DigitallyCreated
Blog

Only showing posts tagged with "SQL CE"

Sweeping Yucky LINQ Queries Under the Rug with Expression Tree Rewriting

In my last post, I explained some workarounds that you could hack into your LINQ queries to get them to perform well when using LINQ to SQL and SQL CE 3.5. Although those workarounds do help fix performance issues, they can make your LINQ query code very verbose and noisy. In places where you’d simply call a constructor and pass an entity object in, you now have to use an object initialiser and copy the properties manually. What if there are 10 properties (or more!) on that class? You get a lot of inline code. What if you use it across 10 queries and you later want to add a property to that class? You have to find and change it in 10 places. Did somebody mention code smell?

In order to work around this issue, I’ve whipped up a small amount of code that allows you to centralise these repeated chunks of query code, but unlike the normal (and still recommended, if you don’t have these performance issues) technique of putting the code in a method/constructor, this doesn’t trigger these performance issues. How? Instead of the query calling into an external method to execute your query snippet, my code takes your query snippet and inlines it directly into the LINQ query’s expression tree. (If you’re rusty on expression trees, try reading this post, which deals with some basic expression trees stuff.) I’ve called this code the ExpressionTreeRewriter.

The Rewriter in Action

Let’s set up a little (and very contrived) scenario and then clean up the mess using the rewriter. Imagine we had this entity and this DTO:

public class PersonEntity
{
    public int ID { get; set; }
    public string FirstName { get; set; }
    public string LastName { get; set; }
}

public class PersonDto
{
    public int EntityID { get; set; }
    public string GivenName { get; set; }
    public string Surname { get; set; }
}

Then imagine this nasty query (if it’s not nasty enough for you, add 10 more properties to PersonEntity and PersonDto in your head):

IQueryable<PersonDto> people = from person in context.People
                               select new PersonDto
                               {
                                   EntityID = person.ID,
                                   GivenName = person.FirstName,
                                   Surname = person.LastName,
                               };

Normally, you’d just put those property assignments in a PersonDto constructor that takes a PersonEntity and then call that constructor in the query. Unfortunately, we can’t do that for performance reasons. So how can we centralise those property assignments, but keep our object initialiser? I’m glad you asked!
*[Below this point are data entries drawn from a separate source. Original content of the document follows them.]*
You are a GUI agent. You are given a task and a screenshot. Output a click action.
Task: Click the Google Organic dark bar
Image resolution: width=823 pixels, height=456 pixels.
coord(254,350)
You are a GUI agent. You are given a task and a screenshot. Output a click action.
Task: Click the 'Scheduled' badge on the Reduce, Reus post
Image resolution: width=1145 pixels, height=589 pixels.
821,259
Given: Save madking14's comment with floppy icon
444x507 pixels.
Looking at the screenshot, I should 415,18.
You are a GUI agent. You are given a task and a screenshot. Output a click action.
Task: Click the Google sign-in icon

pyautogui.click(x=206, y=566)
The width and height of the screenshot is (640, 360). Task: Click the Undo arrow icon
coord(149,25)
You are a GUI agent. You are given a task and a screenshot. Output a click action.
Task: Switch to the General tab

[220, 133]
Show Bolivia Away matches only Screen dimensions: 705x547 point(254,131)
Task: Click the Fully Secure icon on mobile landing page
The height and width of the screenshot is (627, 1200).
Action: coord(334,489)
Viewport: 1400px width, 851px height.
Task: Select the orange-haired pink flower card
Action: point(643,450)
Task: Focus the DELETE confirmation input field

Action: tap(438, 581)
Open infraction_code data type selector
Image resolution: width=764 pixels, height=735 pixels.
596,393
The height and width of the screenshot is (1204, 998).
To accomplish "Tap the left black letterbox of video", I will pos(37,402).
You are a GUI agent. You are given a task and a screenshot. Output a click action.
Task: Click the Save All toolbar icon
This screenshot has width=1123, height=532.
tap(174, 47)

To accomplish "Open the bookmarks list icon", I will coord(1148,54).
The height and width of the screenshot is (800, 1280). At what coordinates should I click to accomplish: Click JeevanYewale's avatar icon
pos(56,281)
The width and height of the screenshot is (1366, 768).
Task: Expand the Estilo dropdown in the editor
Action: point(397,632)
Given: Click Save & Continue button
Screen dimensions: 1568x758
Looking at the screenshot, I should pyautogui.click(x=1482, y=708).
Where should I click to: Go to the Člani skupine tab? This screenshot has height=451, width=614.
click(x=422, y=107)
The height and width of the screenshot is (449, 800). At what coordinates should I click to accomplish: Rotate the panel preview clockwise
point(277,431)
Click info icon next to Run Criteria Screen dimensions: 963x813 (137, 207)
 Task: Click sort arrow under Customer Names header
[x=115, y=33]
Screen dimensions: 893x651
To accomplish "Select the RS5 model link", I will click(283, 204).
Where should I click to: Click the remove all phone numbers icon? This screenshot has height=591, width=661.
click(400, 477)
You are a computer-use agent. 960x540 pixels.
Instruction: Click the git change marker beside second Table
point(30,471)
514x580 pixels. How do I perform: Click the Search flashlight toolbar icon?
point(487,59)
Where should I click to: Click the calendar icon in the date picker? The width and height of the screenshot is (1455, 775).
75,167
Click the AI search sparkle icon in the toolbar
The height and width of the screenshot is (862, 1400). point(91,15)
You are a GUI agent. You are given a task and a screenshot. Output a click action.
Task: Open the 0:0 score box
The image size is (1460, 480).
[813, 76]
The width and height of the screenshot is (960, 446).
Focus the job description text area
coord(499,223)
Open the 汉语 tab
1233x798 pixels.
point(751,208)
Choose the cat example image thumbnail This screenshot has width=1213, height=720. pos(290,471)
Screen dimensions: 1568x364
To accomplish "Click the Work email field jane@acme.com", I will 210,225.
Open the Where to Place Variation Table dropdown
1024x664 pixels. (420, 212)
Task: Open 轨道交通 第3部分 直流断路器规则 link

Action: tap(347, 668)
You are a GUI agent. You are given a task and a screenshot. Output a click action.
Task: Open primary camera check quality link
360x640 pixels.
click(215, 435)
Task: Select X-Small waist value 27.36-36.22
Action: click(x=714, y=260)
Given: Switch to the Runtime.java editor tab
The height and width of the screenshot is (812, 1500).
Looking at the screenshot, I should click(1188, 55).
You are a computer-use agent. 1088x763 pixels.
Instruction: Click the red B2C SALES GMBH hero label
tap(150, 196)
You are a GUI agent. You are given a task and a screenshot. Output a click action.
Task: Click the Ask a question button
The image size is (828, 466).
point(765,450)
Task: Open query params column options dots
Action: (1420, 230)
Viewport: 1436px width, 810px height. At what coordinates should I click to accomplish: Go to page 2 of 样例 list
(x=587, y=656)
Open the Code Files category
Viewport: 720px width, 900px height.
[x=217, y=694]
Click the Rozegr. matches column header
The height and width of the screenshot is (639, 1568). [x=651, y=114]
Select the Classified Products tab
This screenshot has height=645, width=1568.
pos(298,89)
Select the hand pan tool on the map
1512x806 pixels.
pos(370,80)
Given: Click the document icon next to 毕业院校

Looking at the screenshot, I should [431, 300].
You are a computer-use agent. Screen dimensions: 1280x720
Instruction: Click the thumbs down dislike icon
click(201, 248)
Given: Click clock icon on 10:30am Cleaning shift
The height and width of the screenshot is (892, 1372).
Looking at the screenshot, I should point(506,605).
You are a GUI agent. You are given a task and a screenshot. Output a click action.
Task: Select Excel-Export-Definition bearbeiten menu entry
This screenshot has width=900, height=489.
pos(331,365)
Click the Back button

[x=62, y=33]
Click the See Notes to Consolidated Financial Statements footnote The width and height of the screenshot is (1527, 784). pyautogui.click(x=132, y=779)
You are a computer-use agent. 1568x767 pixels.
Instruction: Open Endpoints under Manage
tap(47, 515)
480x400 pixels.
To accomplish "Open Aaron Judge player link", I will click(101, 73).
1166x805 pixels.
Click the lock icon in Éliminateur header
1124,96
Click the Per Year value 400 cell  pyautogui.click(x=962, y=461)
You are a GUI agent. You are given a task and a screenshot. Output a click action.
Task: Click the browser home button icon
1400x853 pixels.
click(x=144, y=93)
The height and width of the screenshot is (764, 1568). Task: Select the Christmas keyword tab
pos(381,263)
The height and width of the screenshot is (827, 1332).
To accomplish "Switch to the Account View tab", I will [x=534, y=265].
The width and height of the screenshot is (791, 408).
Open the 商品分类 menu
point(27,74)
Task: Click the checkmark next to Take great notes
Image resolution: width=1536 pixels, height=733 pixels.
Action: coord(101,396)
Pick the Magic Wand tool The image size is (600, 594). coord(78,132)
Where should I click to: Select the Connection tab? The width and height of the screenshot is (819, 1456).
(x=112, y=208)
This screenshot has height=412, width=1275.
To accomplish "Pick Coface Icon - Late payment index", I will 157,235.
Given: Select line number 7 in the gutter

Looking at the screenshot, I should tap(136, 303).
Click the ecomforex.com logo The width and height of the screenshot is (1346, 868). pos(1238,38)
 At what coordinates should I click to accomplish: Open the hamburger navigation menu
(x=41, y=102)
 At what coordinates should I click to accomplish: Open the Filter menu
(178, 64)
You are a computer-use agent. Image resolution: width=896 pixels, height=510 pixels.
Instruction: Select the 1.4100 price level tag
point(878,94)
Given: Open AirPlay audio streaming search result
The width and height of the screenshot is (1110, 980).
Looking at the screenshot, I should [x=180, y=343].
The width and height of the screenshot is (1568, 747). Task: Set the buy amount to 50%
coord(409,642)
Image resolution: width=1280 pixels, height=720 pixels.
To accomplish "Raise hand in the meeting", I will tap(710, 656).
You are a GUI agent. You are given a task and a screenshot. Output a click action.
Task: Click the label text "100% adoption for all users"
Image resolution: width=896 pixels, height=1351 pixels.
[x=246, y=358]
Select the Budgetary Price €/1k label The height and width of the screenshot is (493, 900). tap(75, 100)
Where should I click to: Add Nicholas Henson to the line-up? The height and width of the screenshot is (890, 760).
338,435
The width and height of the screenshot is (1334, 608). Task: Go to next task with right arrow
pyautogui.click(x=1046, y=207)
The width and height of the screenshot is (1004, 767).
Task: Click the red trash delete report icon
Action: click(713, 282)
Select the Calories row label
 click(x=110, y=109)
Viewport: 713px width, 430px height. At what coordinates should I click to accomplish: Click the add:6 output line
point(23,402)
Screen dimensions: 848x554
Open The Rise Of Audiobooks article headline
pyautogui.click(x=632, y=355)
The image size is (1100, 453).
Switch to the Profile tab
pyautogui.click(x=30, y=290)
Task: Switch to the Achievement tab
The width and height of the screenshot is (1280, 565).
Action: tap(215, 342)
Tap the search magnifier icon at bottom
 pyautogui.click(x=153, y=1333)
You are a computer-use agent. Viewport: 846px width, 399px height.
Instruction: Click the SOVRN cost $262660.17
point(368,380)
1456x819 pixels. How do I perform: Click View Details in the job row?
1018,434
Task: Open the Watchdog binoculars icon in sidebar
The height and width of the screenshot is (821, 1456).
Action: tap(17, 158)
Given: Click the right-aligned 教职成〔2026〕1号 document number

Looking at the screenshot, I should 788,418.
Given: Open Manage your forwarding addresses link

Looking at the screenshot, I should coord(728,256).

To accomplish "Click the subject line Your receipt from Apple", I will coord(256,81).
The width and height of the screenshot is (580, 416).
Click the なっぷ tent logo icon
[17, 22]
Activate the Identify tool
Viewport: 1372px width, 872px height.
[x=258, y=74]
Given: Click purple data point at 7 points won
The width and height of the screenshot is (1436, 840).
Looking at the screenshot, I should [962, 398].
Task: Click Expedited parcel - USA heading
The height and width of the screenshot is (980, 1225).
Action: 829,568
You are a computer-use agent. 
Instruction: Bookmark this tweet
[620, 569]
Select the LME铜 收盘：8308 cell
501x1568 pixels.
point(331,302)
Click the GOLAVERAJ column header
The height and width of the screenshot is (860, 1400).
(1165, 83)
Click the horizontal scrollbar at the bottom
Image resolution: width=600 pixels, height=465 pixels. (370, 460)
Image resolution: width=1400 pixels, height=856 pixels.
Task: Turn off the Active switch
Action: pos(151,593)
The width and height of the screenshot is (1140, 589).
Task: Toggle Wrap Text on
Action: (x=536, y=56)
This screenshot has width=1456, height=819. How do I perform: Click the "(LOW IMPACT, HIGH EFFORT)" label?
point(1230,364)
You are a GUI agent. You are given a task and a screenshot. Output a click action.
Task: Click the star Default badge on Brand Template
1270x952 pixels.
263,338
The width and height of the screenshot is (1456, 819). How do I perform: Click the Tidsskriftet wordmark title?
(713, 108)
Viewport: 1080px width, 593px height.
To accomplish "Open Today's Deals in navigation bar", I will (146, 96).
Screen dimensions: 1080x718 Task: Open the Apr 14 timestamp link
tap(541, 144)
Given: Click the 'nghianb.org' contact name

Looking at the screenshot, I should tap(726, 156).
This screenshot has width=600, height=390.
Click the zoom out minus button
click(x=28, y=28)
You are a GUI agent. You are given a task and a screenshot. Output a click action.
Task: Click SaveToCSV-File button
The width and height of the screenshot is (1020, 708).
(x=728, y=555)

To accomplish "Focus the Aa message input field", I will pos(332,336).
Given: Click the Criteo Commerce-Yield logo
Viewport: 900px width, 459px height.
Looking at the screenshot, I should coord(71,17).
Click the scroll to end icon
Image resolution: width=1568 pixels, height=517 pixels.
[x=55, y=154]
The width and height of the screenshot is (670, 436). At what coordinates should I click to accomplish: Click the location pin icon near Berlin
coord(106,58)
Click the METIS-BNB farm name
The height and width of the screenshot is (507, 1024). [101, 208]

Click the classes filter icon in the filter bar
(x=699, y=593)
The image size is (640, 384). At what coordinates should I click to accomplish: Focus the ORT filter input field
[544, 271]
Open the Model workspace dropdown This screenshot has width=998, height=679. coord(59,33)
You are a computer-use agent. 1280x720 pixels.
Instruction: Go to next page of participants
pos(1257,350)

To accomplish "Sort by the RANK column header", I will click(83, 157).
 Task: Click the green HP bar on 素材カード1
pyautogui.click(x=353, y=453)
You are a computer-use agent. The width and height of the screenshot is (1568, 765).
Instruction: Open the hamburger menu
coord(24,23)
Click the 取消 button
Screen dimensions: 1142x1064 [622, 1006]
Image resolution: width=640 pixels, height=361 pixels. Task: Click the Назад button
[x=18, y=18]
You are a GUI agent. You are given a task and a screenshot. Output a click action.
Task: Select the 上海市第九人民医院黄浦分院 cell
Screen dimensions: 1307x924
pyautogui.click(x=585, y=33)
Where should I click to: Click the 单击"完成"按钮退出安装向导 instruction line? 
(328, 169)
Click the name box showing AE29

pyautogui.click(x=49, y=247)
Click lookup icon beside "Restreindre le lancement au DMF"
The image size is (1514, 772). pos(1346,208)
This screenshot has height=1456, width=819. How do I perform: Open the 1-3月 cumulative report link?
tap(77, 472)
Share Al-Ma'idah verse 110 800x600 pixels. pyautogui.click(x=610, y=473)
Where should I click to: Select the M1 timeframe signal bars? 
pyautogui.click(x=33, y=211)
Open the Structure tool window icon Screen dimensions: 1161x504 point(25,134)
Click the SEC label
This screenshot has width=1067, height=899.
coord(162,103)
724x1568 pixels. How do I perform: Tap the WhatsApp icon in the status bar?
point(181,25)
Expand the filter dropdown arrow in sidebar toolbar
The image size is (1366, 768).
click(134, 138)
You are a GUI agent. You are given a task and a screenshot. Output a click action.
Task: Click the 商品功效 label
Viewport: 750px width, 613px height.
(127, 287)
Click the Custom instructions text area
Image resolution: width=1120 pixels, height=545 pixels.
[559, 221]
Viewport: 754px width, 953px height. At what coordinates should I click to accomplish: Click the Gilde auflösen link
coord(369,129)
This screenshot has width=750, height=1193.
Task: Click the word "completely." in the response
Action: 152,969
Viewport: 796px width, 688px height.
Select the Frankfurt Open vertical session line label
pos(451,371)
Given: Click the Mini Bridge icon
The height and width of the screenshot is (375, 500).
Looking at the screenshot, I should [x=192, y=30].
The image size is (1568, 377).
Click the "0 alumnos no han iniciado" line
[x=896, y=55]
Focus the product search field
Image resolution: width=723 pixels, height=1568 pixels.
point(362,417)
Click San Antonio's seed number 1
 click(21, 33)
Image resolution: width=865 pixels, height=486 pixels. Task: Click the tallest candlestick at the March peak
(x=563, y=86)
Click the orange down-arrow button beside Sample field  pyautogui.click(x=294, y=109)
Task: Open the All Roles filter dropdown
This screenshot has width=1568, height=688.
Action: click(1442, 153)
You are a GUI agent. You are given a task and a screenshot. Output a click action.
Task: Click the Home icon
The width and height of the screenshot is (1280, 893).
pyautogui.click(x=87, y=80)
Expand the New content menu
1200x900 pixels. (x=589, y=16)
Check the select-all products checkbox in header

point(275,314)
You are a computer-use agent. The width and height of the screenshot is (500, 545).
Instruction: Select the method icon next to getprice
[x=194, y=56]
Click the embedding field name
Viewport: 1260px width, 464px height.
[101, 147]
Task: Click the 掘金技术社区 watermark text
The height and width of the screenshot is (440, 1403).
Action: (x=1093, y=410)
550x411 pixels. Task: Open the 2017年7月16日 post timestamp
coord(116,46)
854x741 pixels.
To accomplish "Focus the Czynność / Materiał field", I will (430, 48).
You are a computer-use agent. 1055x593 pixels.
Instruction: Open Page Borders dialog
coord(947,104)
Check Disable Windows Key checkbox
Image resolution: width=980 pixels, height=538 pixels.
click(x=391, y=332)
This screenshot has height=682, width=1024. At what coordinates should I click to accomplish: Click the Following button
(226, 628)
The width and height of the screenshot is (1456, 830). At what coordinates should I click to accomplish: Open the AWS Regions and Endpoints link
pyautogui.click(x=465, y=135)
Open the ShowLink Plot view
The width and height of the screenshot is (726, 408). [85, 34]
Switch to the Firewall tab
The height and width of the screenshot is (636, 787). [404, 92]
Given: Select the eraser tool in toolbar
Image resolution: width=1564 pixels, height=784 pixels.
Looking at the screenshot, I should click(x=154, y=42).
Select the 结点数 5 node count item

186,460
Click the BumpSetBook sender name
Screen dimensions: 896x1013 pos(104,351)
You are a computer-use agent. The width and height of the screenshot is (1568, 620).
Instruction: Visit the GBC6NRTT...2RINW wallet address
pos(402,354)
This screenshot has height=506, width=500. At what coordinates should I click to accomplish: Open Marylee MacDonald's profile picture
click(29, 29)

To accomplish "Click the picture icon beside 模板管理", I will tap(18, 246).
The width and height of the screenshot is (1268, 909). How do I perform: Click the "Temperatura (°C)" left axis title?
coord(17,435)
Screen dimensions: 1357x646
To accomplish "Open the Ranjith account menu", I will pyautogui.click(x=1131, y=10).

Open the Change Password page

First, let’s add some stuff to PersonDto:

public class PersonDto
{
    ...

    public static Expression<Func<PersonEntity,PersonDto>> ToPersonDtoExpression
    {
        get
        {
            return person => new PersonDto
            {
                EntityID = person.ID,
                GivenName = person.FirstName,
                Surname = person.LastName,
            };
        }
    }
    
    
    [RewriteUsingLambdaProperty(typeof(PersonDto), "ToPersonDtoExpression")]
    public static PersonDto ToPersonDto(PersonEntity person)
    {
        throw new InvalidOperationException("This method is a marker method and must be rewritten out.");
    }
}

Now let’s rewrite the query:

IQueryable<PersonDto> people = (from person in context.People
                                select PersonDto.ToPersonDto(person)).Rewrite();

Okay, admittedly it’s still not as nice as just calling a constructor, but unfortunately our hands are tied in that respect. However, you’ll notice that we’ve centralised that object initialiser snippet into the ToPersonDtoExpression property and somehow we’re using that by calling ToPersonDto in our query.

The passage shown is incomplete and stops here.